#### What you are asked to do
Scan the records for the string "target", then copy each line that has it.

#### Data shown
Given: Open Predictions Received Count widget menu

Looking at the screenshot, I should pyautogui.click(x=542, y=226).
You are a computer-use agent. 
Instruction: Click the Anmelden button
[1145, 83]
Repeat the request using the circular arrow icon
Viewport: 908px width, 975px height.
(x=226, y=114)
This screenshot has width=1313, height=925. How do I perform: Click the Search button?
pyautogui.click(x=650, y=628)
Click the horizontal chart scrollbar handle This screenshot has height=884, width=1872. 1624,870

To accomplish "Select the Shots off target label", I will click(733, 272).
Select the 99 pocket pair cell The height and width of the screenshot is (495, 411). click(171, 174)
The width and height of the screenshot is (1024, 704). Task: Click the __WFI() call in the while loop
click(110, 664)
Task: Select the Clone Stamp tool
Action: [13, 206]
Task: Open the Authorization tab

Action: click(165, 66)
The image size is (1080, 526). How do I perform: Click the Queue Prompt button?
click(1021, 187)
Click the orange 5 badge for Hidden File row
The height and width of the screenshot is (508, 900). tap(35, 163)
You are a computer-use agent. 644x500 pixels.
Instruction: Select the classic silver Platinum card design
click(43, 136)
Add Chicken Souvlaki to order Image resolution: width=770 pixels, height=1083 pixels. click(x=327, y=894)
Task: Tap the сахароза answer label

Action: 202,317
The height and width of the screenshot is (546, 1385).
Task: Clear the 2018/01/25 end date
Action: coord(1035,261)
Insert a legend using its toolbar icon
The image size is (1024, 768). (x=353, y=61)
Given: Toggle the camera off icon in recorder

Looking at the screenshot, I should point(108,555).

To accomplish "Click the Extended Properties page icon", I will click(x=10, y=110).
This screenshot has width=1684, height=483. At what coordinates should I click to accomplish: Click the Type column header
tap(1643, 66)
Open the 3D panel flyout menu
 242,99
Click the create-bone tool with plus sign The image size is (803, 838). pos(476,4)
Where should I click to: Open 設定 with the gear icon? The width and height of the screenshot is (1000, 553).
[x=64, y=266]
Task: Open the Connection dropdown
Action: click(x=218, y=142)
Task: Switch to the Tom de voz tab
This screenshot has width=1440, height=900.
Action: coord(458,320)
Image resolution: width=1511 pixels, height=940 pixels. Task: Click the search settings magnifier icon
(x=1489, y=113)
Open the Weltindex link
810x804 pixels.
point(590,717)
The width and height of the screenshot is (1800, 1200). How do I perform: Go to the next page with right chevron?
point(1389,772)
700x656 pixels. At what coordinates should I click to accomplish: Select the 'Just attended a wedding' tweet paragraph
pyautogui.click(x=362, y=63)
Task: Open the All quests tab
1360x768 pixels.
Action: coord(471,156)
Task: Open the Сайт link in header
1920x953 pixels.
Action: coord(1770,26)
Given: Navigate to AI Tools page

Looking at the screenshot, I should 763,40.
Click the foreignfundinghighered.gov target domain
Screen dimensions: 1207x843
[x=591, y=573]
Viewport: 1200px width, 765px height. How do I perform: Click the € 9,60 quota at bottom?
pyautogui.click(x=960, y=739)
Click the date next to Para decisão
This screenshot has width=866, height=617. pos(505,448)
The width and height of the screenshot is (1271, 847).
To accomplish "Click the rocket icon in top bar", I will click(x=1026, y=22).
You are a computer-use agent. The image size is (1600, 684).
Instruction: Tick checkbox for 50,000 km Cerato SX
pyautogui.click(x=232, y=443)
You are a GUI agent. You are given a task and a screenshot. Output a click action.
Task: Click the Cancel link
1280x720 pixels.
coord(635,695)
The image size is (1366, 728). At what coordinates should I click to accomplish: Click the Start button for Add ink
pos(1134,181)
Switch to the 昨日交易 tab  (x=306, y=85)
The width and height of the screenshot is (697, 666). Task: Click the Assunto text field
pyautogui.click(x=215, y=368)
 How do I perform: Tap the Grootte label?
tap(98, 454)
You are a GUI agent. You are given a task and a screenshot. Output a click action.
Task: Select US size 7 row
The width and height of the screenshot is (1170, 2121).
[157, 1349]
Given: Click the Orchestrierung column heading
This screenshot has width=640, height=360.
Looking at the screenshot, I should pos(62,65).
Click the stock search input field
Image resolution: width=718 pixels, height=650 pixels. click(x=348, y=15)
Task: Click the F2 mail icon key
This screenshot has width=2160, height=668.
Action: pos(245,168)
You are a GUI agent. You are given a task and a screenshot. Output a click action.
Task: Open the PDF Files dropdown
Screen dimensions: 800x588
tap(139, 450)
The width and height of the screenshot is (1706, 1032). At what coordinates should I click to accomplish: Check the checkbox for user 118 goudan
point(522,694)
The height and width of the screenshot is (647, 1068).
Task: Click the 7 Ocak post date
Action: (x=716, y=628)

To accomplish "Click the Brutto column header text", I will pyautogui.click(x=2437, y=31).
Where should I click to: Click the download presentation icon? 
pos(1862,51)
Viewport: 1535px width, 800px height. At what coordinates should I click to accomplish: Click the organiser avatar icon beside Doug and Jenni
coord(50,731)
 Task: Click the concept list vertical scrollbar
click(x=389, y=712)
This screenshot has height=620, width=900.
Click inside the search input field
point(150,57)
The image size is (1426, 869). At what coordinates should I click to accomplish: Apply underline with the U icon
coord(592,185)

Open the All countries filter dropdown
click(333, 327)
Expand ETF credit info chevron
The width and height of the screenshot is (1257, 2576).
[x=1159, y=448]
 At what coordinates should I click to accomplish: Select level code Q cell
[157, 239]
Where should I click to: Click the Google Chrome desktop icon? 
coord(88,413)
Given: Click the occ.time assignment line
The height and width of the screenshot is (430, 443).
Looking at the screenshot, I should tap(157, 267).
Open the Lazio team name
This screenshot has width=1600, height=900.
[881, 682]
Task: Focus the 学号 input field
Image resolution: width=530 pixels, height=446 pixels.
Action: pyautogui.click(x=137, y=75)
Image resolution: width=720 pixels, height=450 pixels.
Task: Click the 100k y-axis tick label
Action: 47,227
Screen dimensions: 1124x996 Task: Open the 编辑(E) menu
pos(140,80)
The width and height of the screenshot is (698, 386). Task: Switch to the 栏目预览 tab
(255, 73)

#### Solution below
To accomplish "Select the Shots off target label", I will click(733, 272).
Click the foreignfundinghighered.gov target domain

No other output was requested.